Diretor José Boto em coletiva (Foto: Paula Reis/Flamengo)
No Flamengo, onde a exigência por desempenho vai além das quatro linhas, o ritmo frenético, ou a ausência dele, nas contratações começa a gerar inquietação. José Boto, diretor de futebol, está no centro dessa turbulência.
O dirigente português, que já teve momentos de protagonismo à frente do departamento, agora vive dias de pressão crescente. Isso porque, mesmo com orçamento disponível e saídas importantes, as reposições demoram a acontecer, o que alimenta dúvidas sobre sua condução no cargo.
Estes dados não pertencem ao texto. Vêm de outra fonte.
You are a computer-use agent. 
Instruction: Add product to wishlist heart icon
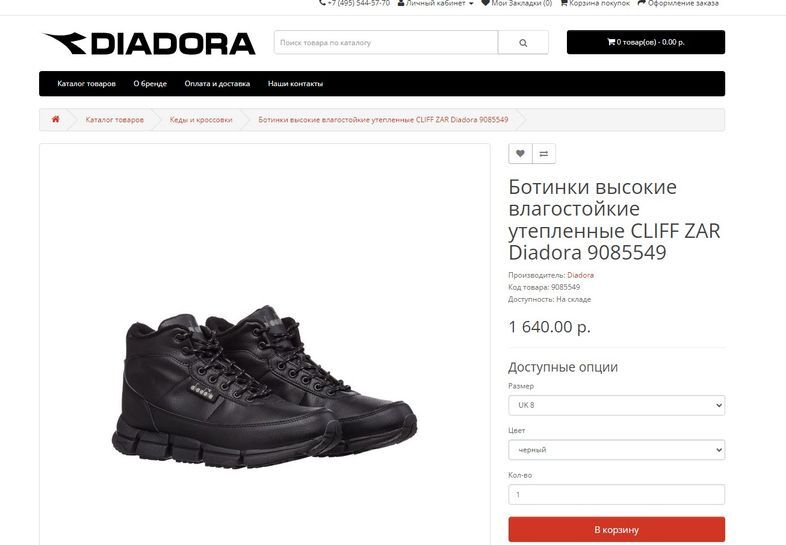coord(520,153)
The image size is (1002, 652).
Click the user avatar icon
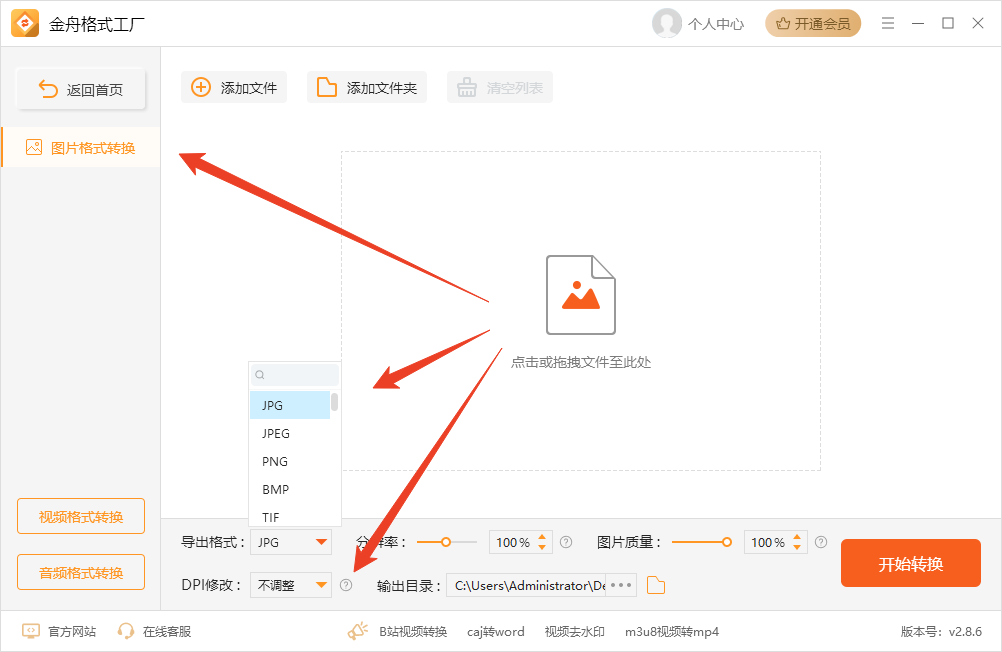(666, 23)
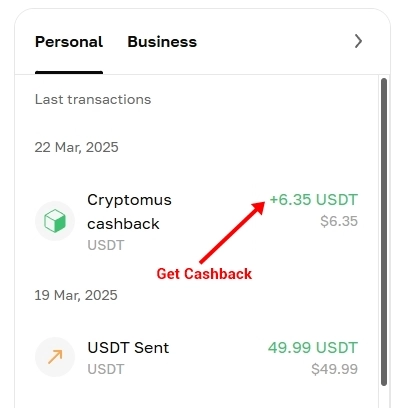Open the Personal tab
412x408 pixels.
[x=69, y=42]
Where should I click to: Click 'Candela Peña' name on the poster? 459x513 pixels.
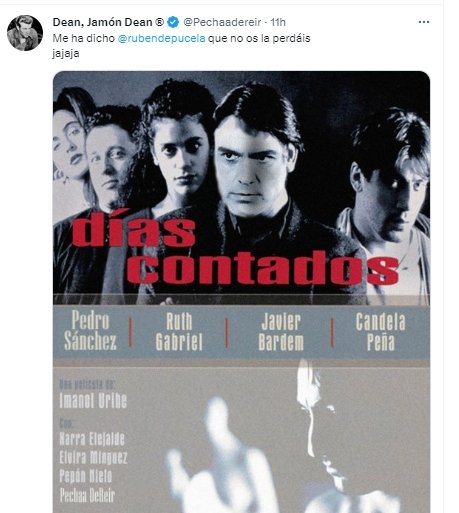click(x=380, y=332)
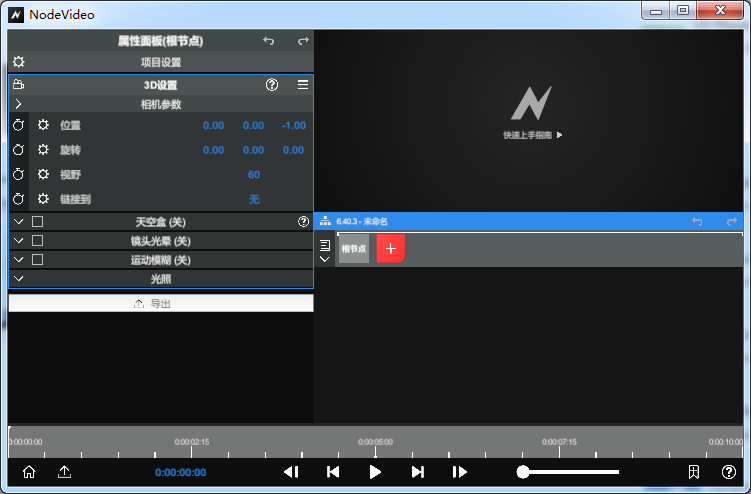Collapse the 光照 section chevron
Viewport: 751px width, 494px height.
click(x=18, y=279)
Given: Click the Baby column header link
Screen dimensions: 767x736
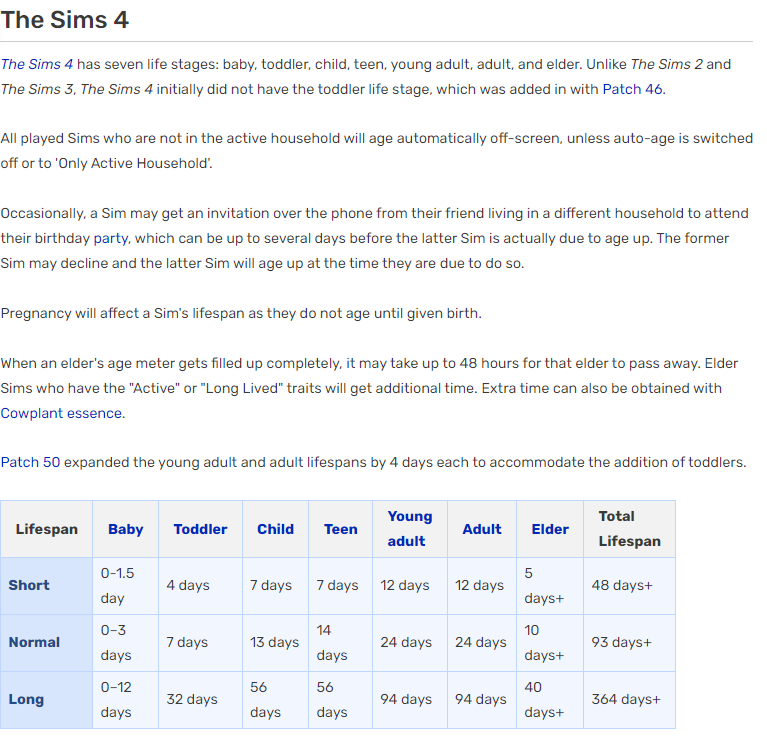Looking at the screenshot, I should 125,529.
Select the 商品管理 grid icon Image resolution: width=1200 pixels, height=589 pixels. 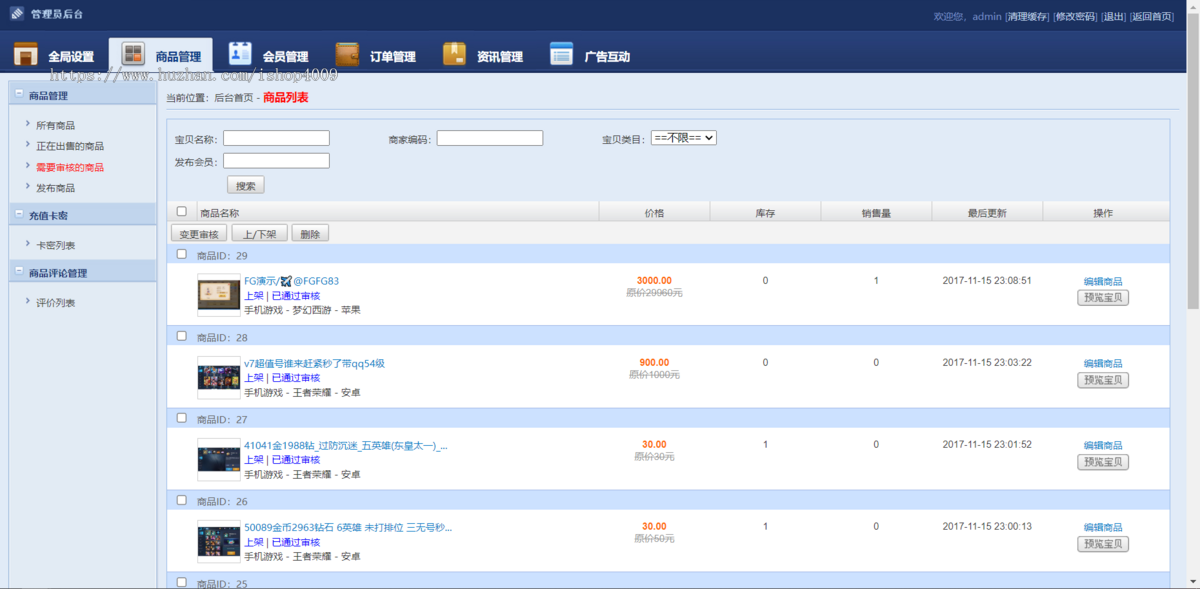(133, 55)
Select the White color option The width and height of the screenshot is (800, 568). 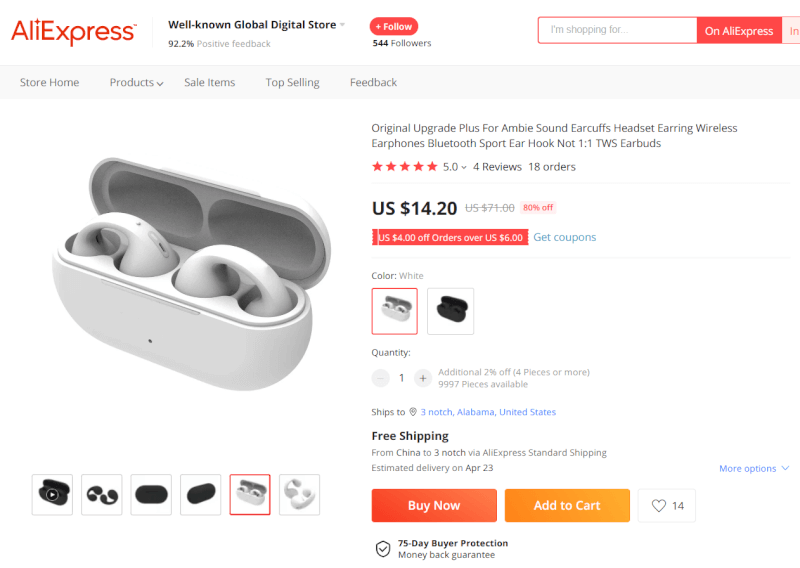click(394, 311)
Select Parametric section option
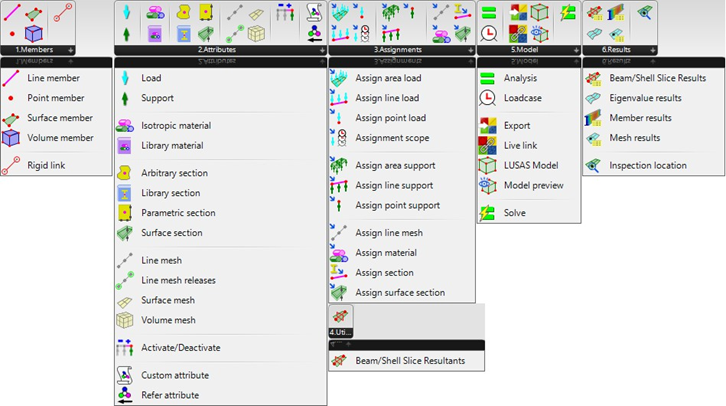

A chegada de Saúl, que deve desembarcar no Rio nesta terça-feira, e as tratativas avançadas por Carrascal mostram movimentações. No entanto, a perda de Gerson e a iminente saída de Wesley ainda não foram compensadas. Além disso, com o acúmulo de lesões no elenco, o próprio técnico Filipe Luís cobrou, publicamente, reforços “para ontem”.
Sendo assim, mesmo que o presidente Bap ainda não sinalize uma mudança imediata, cresce internamente a percepção de que a engrenagem precisa ser mais eficiente. Vale destacar que o caso Mikey Johnston, barrado após alerta do departamento médico e repercussão negativa, evidenciou certa desarticulação.
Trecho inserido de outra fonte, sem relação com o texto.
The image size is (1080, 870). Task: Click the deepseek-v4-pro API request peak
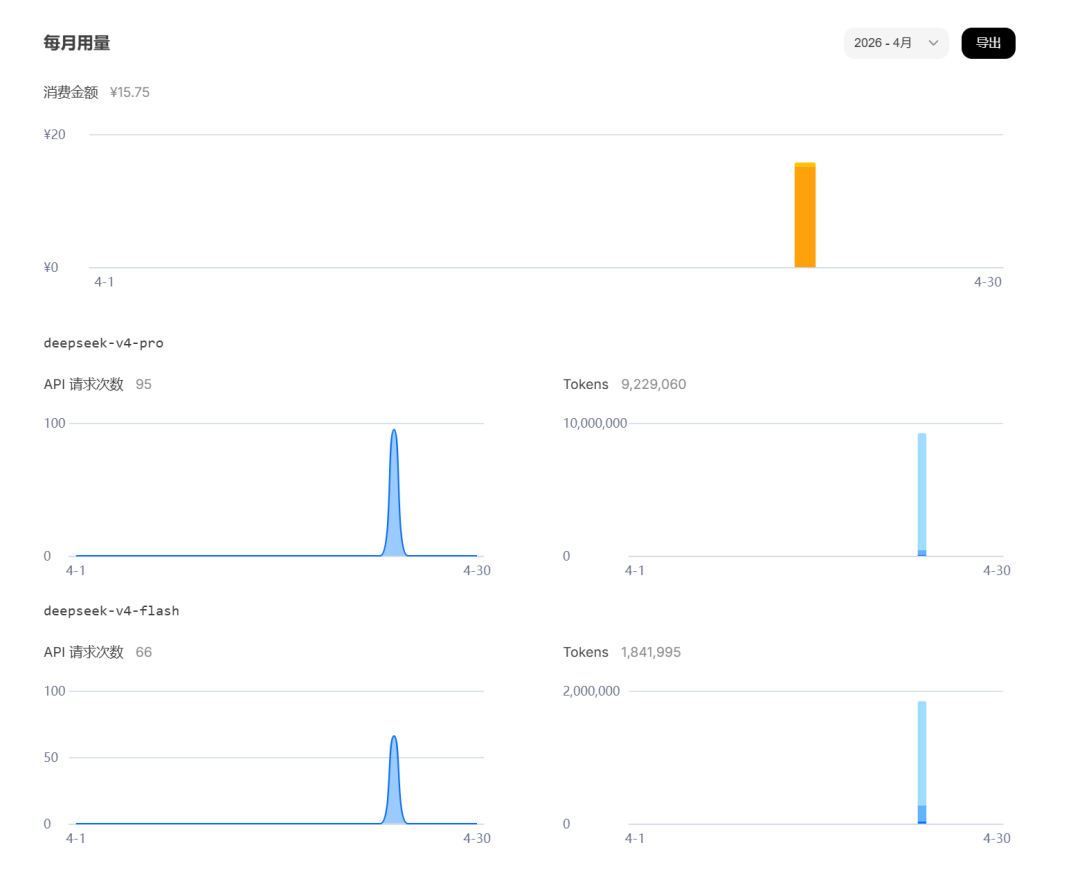[x=394, y=431]
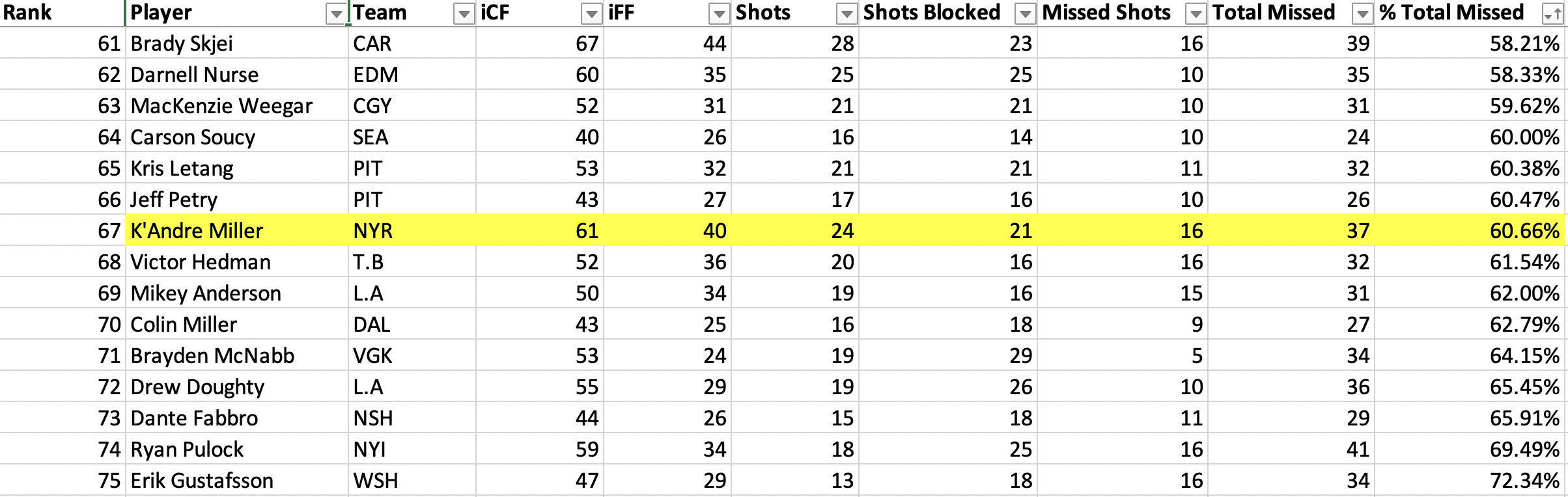Viewport: 1568px width, 497px height.
Task: Select Ryan Pulock's NYI team cell
Action: [412, 449]
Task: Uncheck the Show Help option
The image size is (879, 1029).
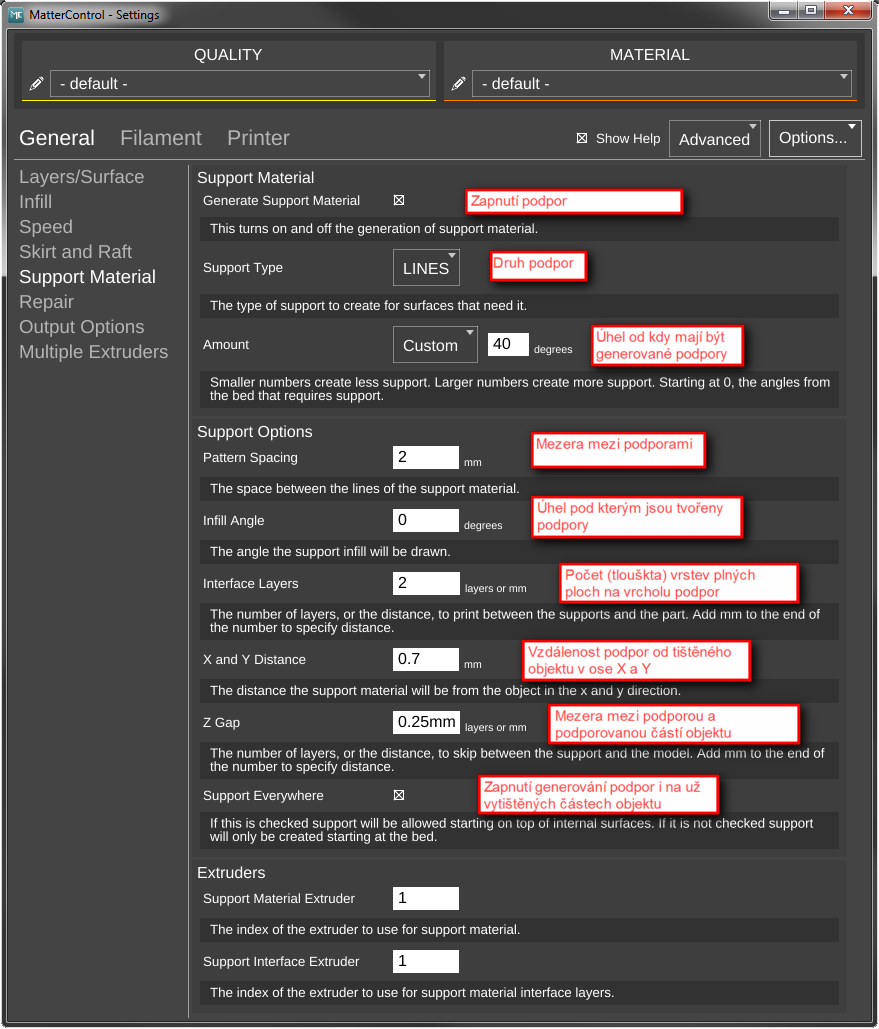Action: coord(582,139)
Matheus Gonçalves e Victor Hugo, que estavam próximos de deixar o clube, tiveram suas negociações interrompidas. Desse jeito, o clube tenta evitar novas perdas em meio à instabilidade.
Enquanto isso, Matheus Cunha já notificou que assinou pré-contrato com o Cruzeiro. Varela, com contrato até dezembro, também pode sair sem retorno financeiro, já que a renovação não avança.
O estresse envolvendo Pedro ainda reverbera no ambiente interno. As mensagens vazadas sobre o atacante, indicando que o clube aceitaria vendê-lo por 15 milhões de euros, não foram retratadas oficialmente. Com isso, o desgaste permanece.
Boto, que antes dava entrevistas frequentes, hoje evita contato com a imprensa. Cabe ressaltar que sua última aparição pública foi discreta, sem diálogo com jornalistas.
Portanto, o cenário atual do Flamengo expõe o quanto a lentidão nas decisões de mercado pode impactar a confiança em uma gestão. E no clube mais visado do país, cada silêncio pesa, ainda mais quando há ruídos por todos os lados.